The question then becomes: how do we best take advantage of this reprieve? There are essentially two ways. First, you can just lock right now. This is obviously the more conservative approach, but with further movement higher being the default and scattered positivity being the exception since May 2013, the conservative approach has been the best bet in general.

The more aggressive approach stands a better chance to capitalize on further movement but isn't without its risk. It simply involves setting a limit in terms of rate and costs. If your quote goes above that limit, you lock. The most conservative way to set the limit would be right at today's quote, meaning that unless rates improve tomorrow, you'd lock. From there, you could increase your flexibility and risk by setting the limit slightly higher, either by .125% in rate or in terms of increased closing costs.

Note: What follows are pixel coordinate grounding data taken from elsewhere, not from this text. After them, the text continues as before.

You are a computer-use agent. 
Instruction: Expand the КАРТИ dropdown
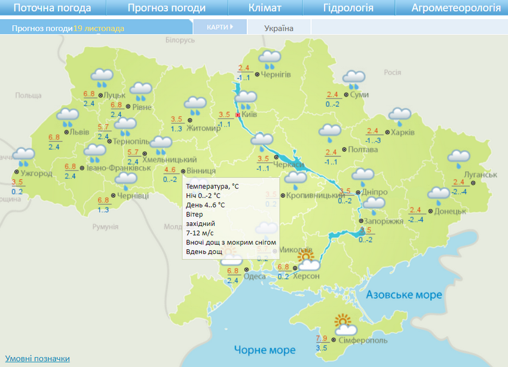(x=219, y=27)
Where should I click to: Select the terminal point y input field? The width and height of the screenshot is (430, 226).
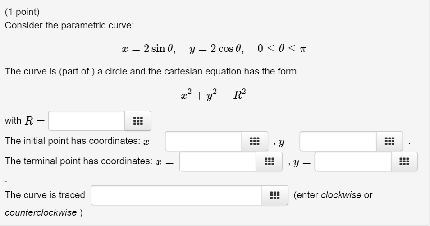click(352, 161)
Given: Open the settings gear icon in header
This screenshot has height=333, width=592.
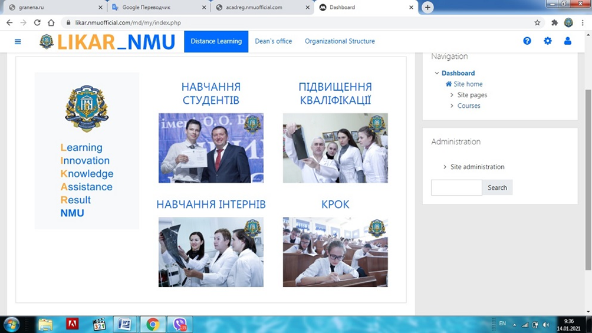Looking at the screenshot, I should pyautogui.click(x=548, y=41).
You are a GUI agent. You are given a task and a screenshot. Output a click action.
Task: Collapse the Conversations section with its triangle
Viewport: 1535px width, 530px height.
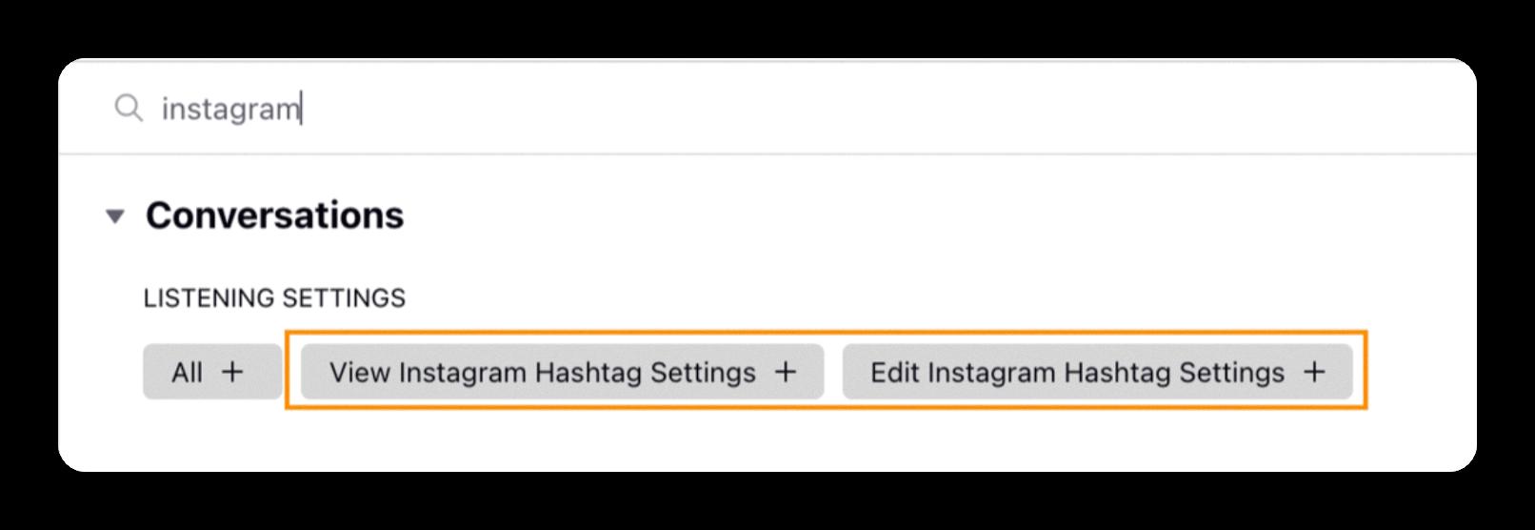[x=115, y=216]
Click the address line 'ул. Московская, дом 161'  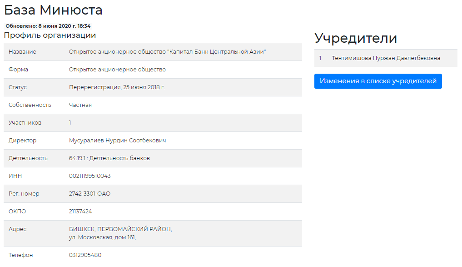point(102,237)
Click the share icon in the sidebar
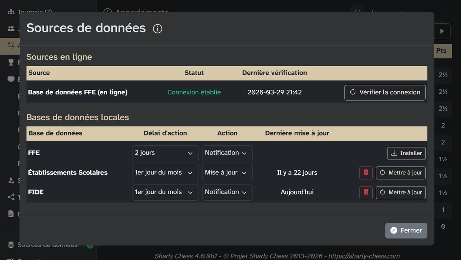The height and width of the screenshot is (260, 461). point(11,197)
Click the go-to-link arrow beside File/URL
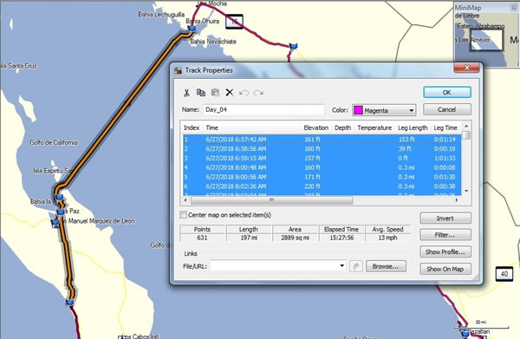The width and height of the screenshot is (520, 339). [356, 266]
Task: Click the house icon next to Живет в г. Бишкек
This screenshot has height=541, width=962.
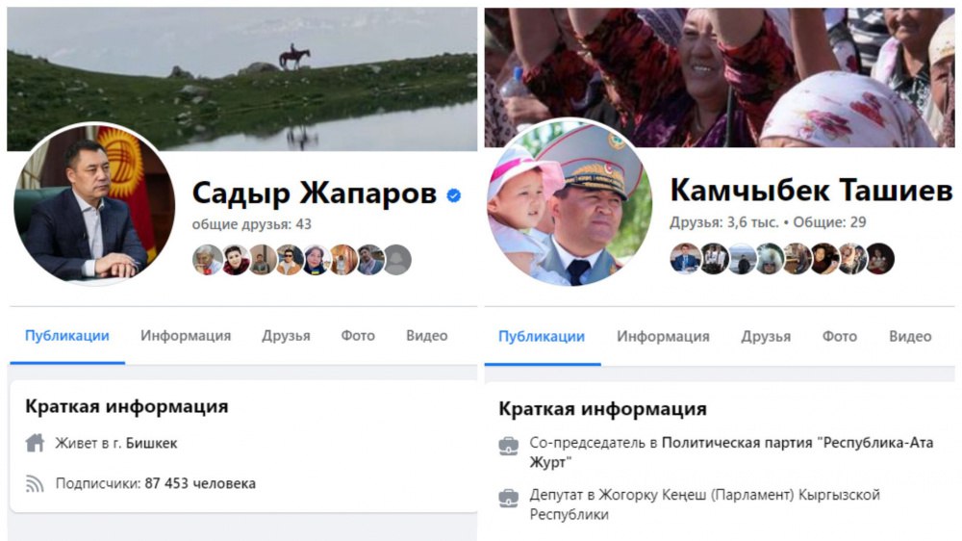Action: [x=35, y=442]
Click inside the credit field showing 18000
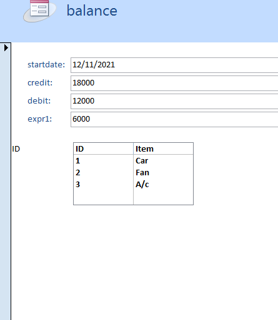Viewport: 278px width, 320px height. pos(174,83)
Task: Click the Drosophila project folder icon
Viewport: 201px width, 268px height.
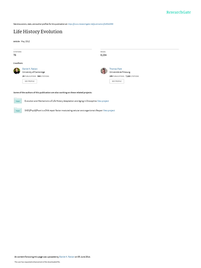Action: coord(18,101)
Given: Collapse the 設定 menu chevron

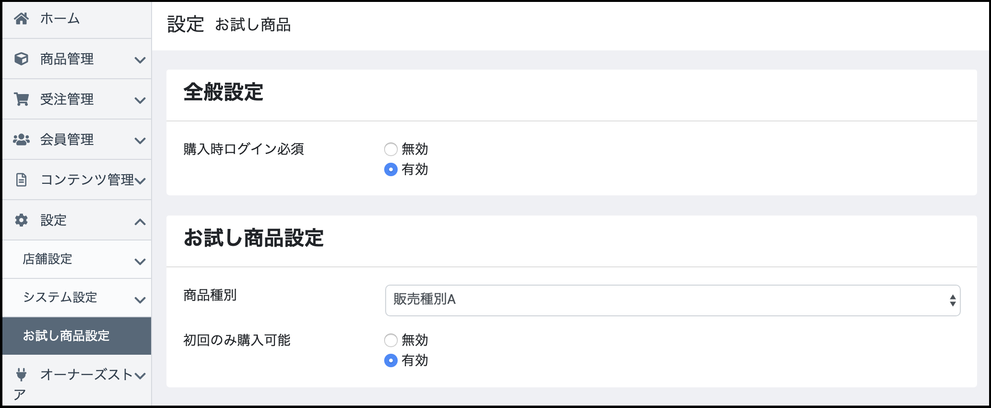Looking at the screenshot, I should coord(140,221).
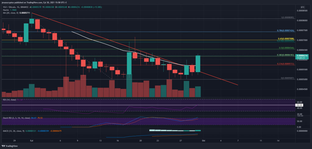The width and height of the screenshot is (312, 149).
Task: Click the white 50.00 RSI level tag
Action: (x=299, y=105)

For instance, if you're at 4.5% today paying 0 points, you could either set your line in the sand at 4.625% with 0 points or 4.5% with 0.5 points. By taking both rate AND cost into consideration, you'd hit your lock trigger sooner. That could help avoid additional losses if the market is moving slowly. A caveat for all of this though, is that markets' natural predisposition is always at risk of being thrown off if the incoming data is compelling enough.

In summary, nice gains again today as Friday's rally shows some staying power. We mentioned on Friday that floating over the weekend might be productive, and it was. If you're floating a loan, you've gained enough ground that even losing a little puts you ahead of last Thursday's rates. Wouldn't be surprised to see further improvement, but have no expectation of rates in the 3's anytime soon either.